COVID-19 Associated with Type 1 Diabetes in Children

Nov, 2020 - By WMR

COVID-19 Associated with Type 1 Diabetes in Children

According to the researchers, data on new-onset type 1 diabetes during the pandemic is limited, especially in children.

The novel coronavirus is placing significant stress on individuals of all ages across the world. Amidst the global COVID-19 pandemic, older adults around the world face the greatest threats and challenges. The virus may cause severe disease in high-risk people, such as those weakened immune systems and those (older adults) with underlying health conditions such as cancer, chronic respiratory disease, diabetes, and cardiovascular disease are at high risk of contracting the novel coronavirus. Although most adolescents and children appear to be spared by the virus, a new study has tied the infection to an increased risk of type 1 diabetes in children.

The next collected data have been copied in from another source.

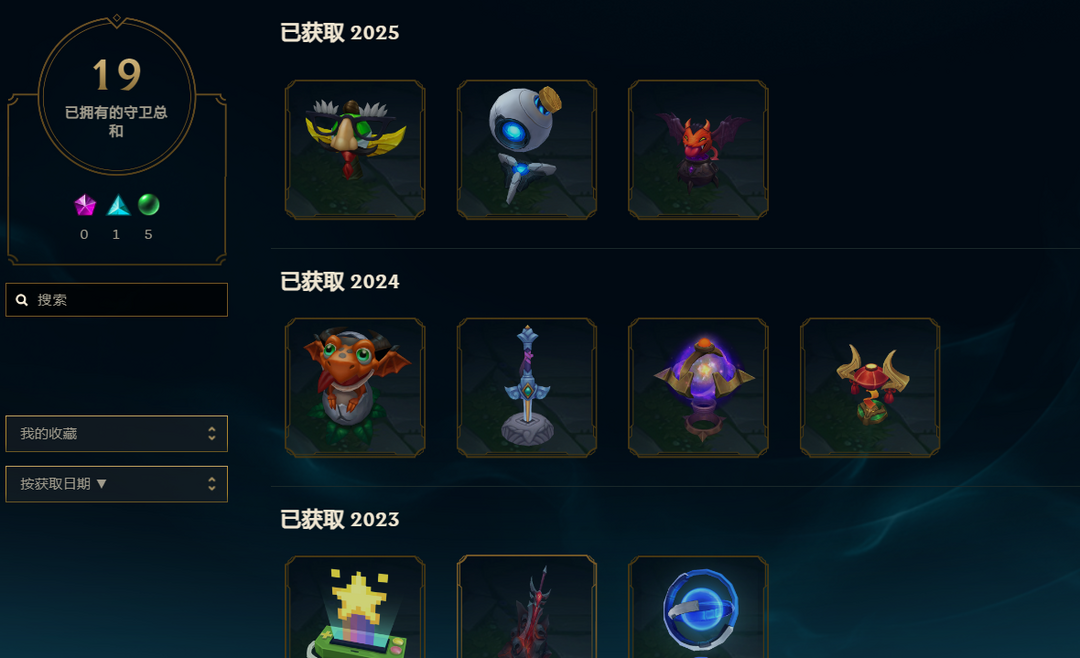Image resolution: width=1080 pixels, height=658 pixels.
Task: Select the red bat demon ward skin
Action: 698,150
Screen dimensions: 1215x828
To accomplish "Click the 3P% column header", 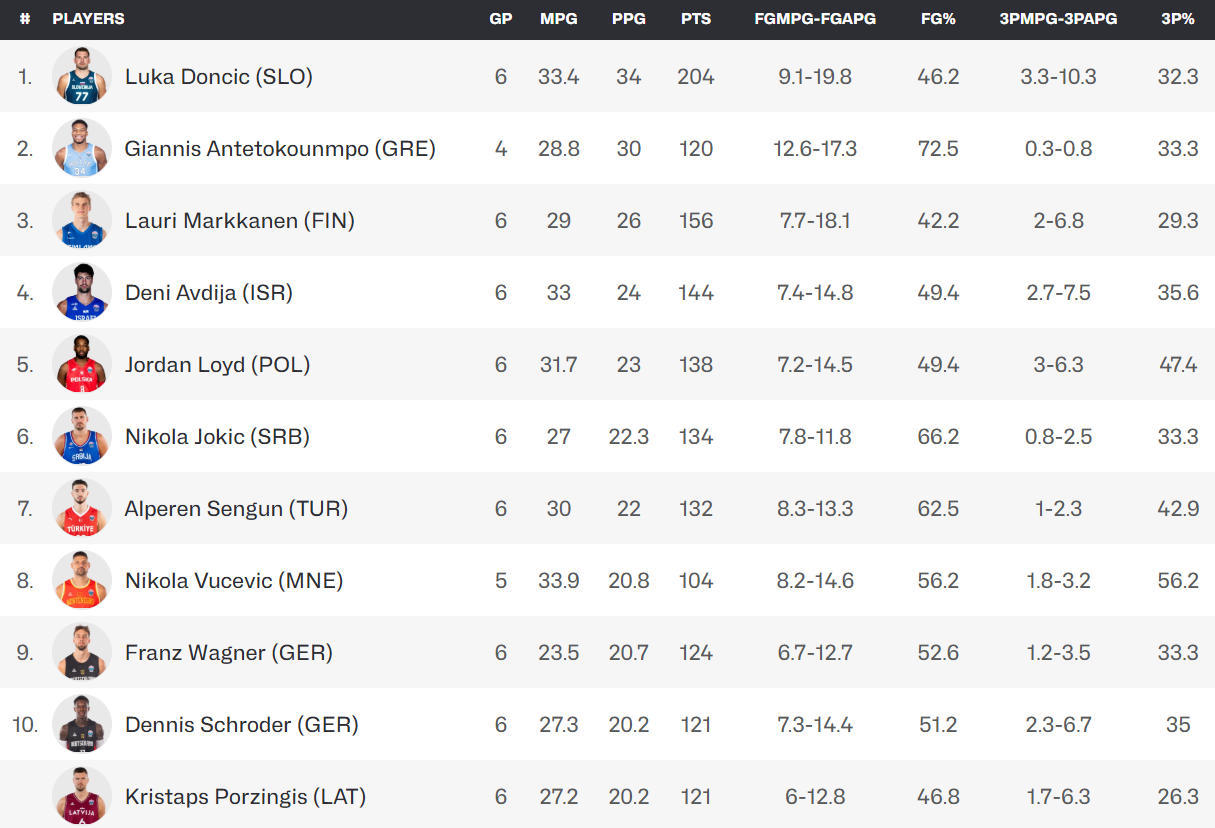I will pos(1178,19).
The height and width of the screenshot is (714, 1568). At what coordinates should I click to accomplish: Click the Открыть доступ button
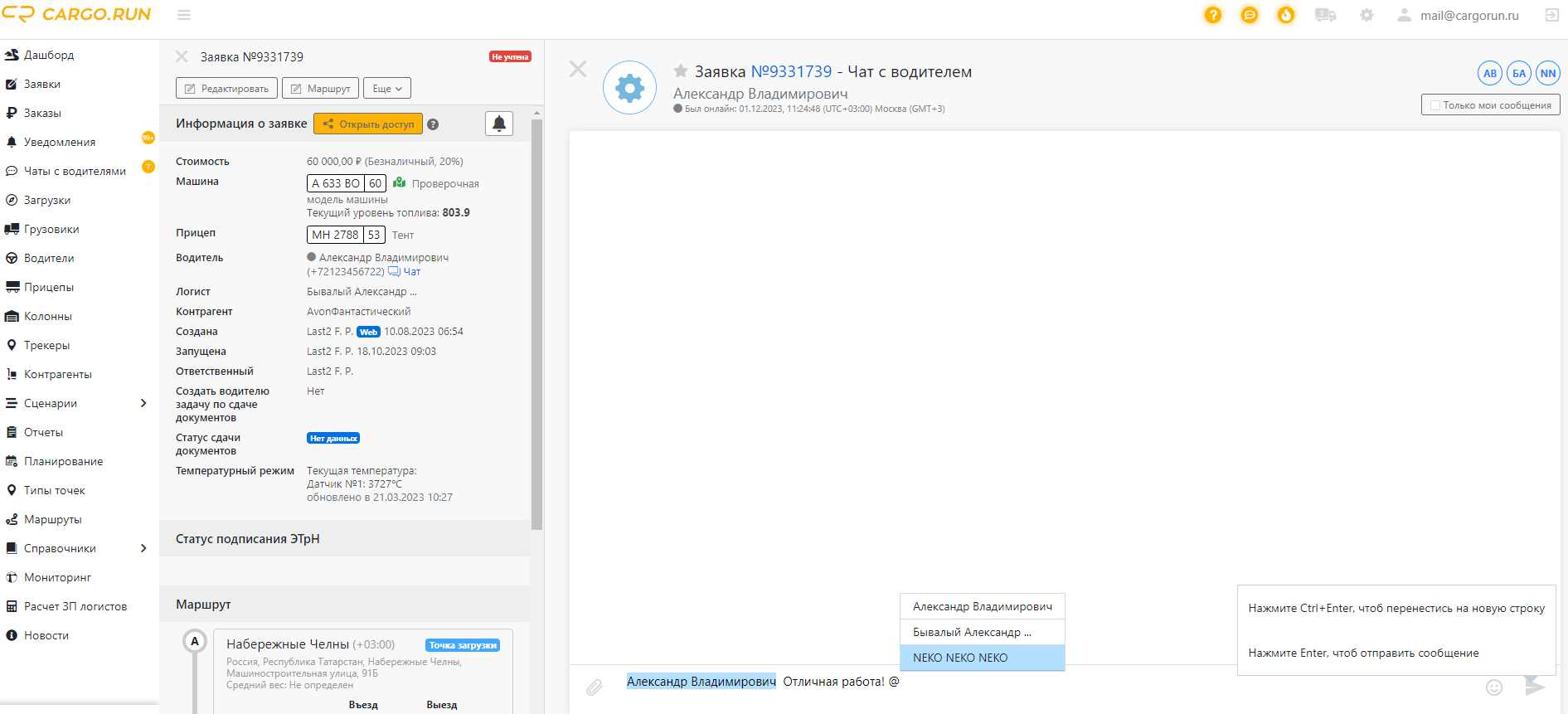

The research team from Imperial College London and Imperial College Healthcare NHS Trust has found a connection between the novel coronavirus and type 1 diabetes in children. Data on new-onset type 1 diabetes during the pandemic is limited, especially in children. Some studies suggest that the autoimmune disease (a condition arising from an abnormal immune response of an organ in the body) may develop along with the virus. During this research, the researchers examined COVID-19 patients across north-west London, some of whom have reported increased diabetes.

Around 30 children have reported type 1 diabetes (new-onset) during the peak of the pandemic. Moreover, the team found that some children newly diagnosed with diabetes have active coronavirus infection or had antibodies, which means they had been infected with the virus in the past. According to the researchers, extensive testing was not available during the peak of the COVID-19 pandemic, so there may be children with type 1 diabetes who were not tested for COVID-19. Moreover, the team revealed that around 70% of children with new-onset type 1 diabetes showed diabetic ketoacidosis, a severe and life-threatening condition that occurs in people with diabetes. The research was published in the Diabetes Care journal.